**SHORT PROBLEM 1**: Reproduce the passage of the device namespaces message from "My changes requires" to "containers /dev directory.".
**SHORT PROBLEM 2**:
Decide whether each statement below agrees with the device namespaces message. For each, answer yes or no and quote the words of the message that settle it.
(a) The writer describes the needed kernel changes as massive.
(b) The writer's changes depend on a userspace daemon running on the host system.
(c) In the writer's case, mouse, keyboard and display events must be routed to containers.
**SHORT PROBLEM 3**: Continue the device namespaces message from its final sentence onward.

**SELECTED TEXT**:
-----

[lxc-devel] Device Namespaces

Tue Oct 29 00:30:01 UTC 2013

On 10/28/2013 7:31 PM, Andrey Wagin wrote:
> I had experience of implementing this functionality in OpenVZ kernel. 
> I had requirements to not modify user-space tools, so that 
> implementations looks as dirty hack, but even hotplug of devices are 
> workin there.
Same here.  I want the container to run as much as possible unmodified 
code.  And in my case, that means an unmodified udev as well.  Ideally, 
I want those, and only those uevents that are destined for that 
container to go there.  This requires a few kernel modifications, but 
nothing massive.  I'm working on getting permission from my management 
to post the patch set that implements this here.

> I would prefer to think a bit more about userspace solution. We can 
> try to expand udev functionality.
My changes requires a userspace daemon that runs on the host system to 
forward messages after applying whatever policy the admin wants or needs 
for uevent to containers.  In my case, I need mouse, keyboard and 
display events to go the the appropriate container. Others might want 
serial device plugin events, whatever.
The daemon listens to the same netlink socket, and then writes to a 
simple device that forwards the event to the appropriate container 
netlink socket.  These are read or not by the udev/systemd whatever 
running in the container which does whatever is needed.  The daemon in 
our case, also handles creating the base devices in a host filesystem 
that is bound to the containers /dev directory.

> or we can teach udev to listens on a unix domain socket. The host udev 
> listens netlink. When it gets an event about a new device, it decides 
> for which containers it must be avaliable, does all required actions 
> and sends events in containers. Probably the protocol of notifications 
> must be unified for all udev-like services.
These minimal kernel changes + a host daemon fixes "most" of the 
problems.  There are a few warts..notable sysfs and devtmpfs.

-----

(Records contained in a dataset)

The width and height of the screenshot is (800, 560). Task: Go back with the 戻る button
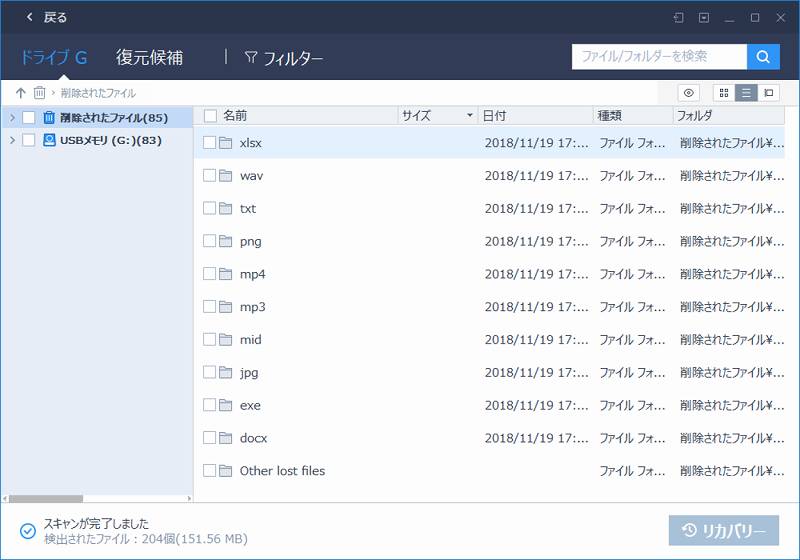point(46,17)
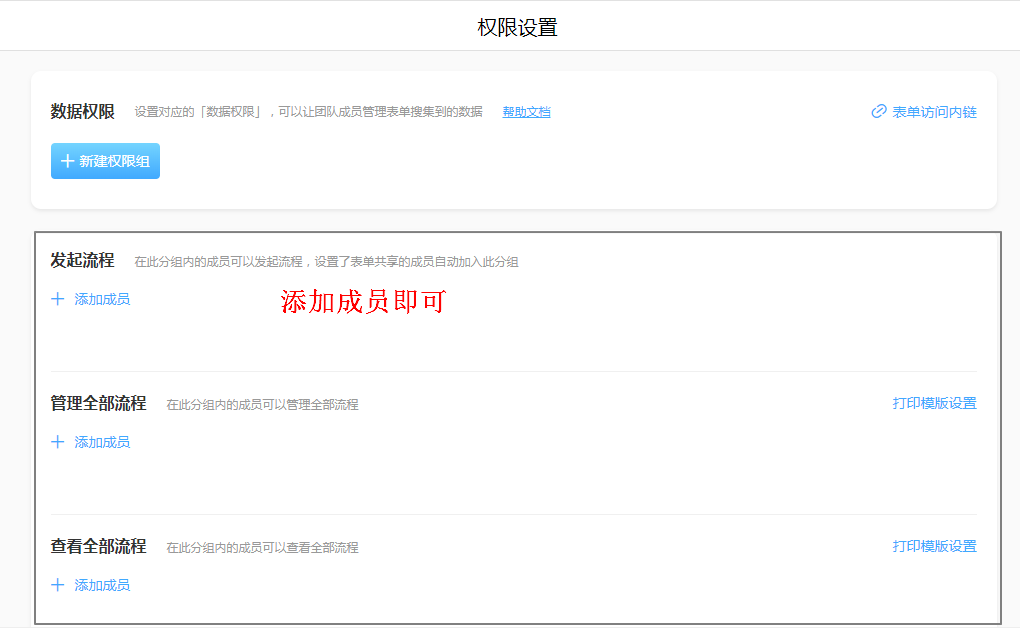The width and height of the screenshot is (1020, 630).
Task: Click the 数据权限 description text about 团队成员
Action: coord(308,112)
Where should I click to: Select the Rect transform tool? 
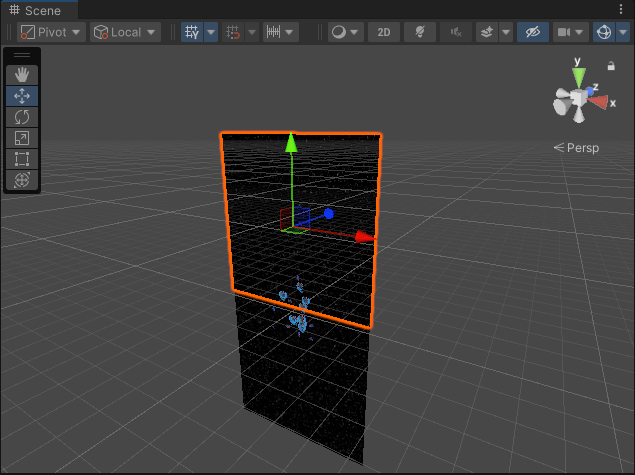pyautogui.click(x=22, y=159)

-----

**TASK RESULT 1**:
My changes requires a userspace daemon that runs on the host system to 
forward messages after applying whatever policy the admin wants or needs 
for uevent to containers.  In my case, I need mouse, keyboard and 
display events to go the the appropriate container. Others might want 
serial device plugin events, whatever.
The daemon listens to the same netlink socket, and then writes to a 
simple device that forwards the event to the appropriate container 
netlink socket.  These are read or not by the udev/systemd whatever 
running in the container which does whatever is needed.  The daemon in 
our case, also handles creating the base devices in a host filesystem 
that is bound to the containers /dev directory.

**TASK RESULT 2**:
(a) No: "This requires a few kernel modifications, but nothing massive."
(b) Yes: "My changes requires a userspace daemon that runs on the host system"
(c) Yes: "In my case, I need mouse, keyboard and display events"

**TASK RESULT 3**:
> Sorry if a following idea will sound crazy. Can we use fuse 
> filesystems for filtering sysfs and devtmpfs? When a CT mounts sysfs, 
> it will mount fuse-sysfs, which is implemented by userspace program on 
> host system. * This way allows to emulate the behavior of uevent files 
> in containers, if we will use unix sockets between udev services. * 
> Probably a userspace daemon will be more flexible and customizable 
> than something in kernel Do we have a use case when a perfomance of 
> sysfs is critical?
I started working on a devtmpfs FUSE.  And the issues are many. There's 
the performance penalty, the security, etc.  It looks possible and might 
be doable but in the short term for me, it's easier to have a directory 
that the host can modify, and bind mount that directory to the 
containers /dev, and just don't use devtmpfs in the container.  I do 
need a way to stop the mounting of "bad" kernel filesystems to prevent 
the adversarial container from harming the host.

FUSE might be a better match for sysfs, but you'd need to have a filter 
that manages the massive directed graph, and prunes unnecessary thing 
from the graph on a per container basis.  My group is working on this 
right now to see how bad it will be.

Ultimately, I'd really rather have a containerized sysfs and devtmpfs, 
but I suspect that there's going to be a lot of push back on doing that 
in the kernel.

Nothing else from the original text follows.